Some companies responded to the bans in good faith by doing what the Government would regard as “the right thing” — spending huge sums of money changing their recipes and reducing their use of ingredients which would see them fall foul of the ban, even at the risk of putting off their customers. Crisp companies introduced “mild” and “baked” variants, cereal companies worked enough quinoa and millet into their ingredients to shift the balance away from frowned upon ingredients, and chocolate makers introduced nut paste.

Yet on 25 March, only a few months after the ad ban came into effect, the Government launched a consultation on an entirely new Nutrient Profiling Model setting out massive changes in a move which came as a complete surprise to the sector.

Changes to the requirements mean that all those efforts to add fibre to cereals will count for nothing and that a far wider range of soft drinks and yoghurts suddenly find themselves at risk of being on the wrong side of the rules. This means that those companies would have to spend yet more money coming up with new recipes, without knowing when the Government might choose to change its mind again.

There’s no reason why advertisers should have confidence in assurances from government here – they’ve had them before. They can’t even have confidence in the science because if policy was being determined by that then the ban would not have been introduced in the first place.

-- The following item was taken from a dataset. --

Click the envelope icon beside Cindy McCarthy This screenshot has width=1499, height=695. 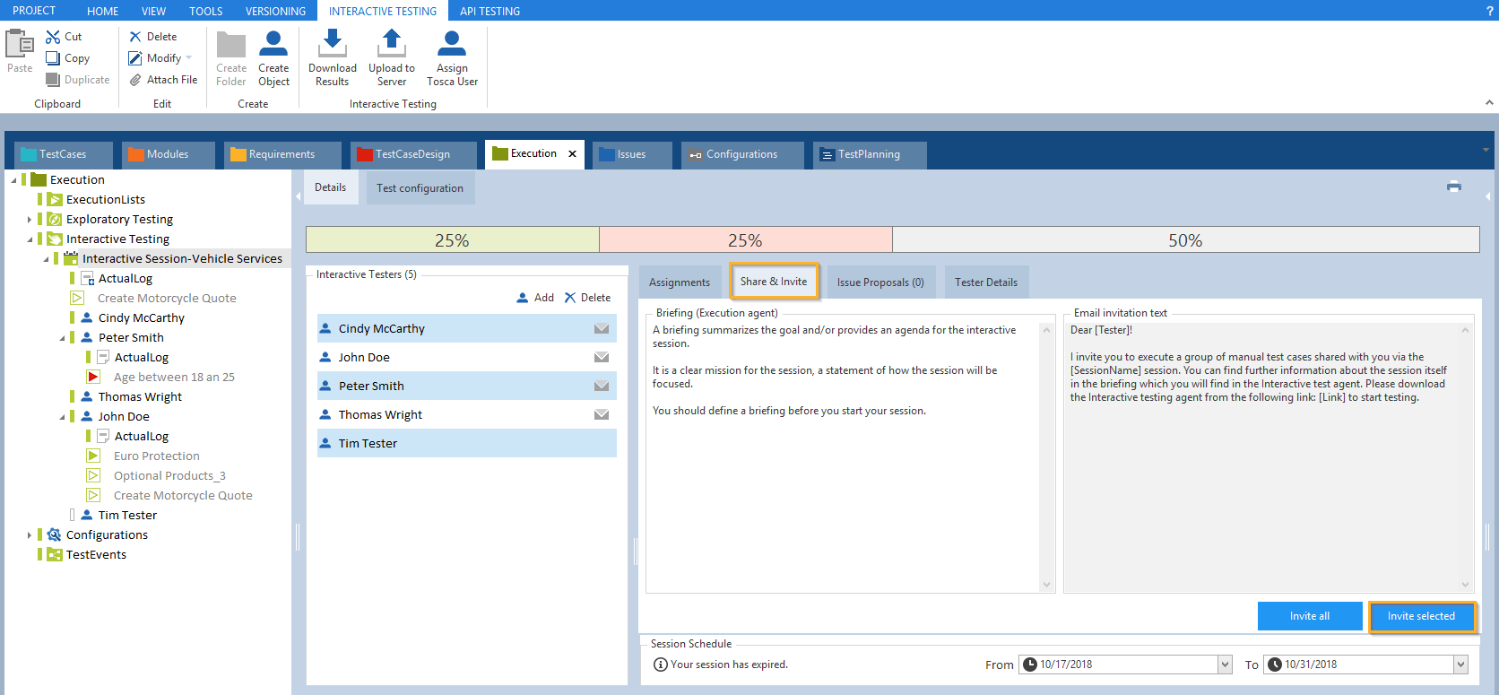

It is not just the application of the ban which is indigestible, it is the whole governing logic and approach to health policy — the same absurd, ineffective and patronising approach which resulted in another recent set of rules restricting apple crumble and sausages in school dinners and taking apple juice away from primary school children.

It is not just junk food which is bad for us — junk science and junk policy can do just as much harm

It is not just British waistlines which are badly out of shape right now — the NHS itself is far from being a lean and agile model of efficiency. Yet rather than taking the tough policy decisions needed to get the NHS into shape, improving productivity, patient choice and patient care, it is far easier for politicians to find distractions and displacement activity by telling people what they can eat and businesses who they can promote and sell their products to.

We could all do with eating more healthily, but it is not just junk food which is bad for us — junk science and junk policy can do just as much harm.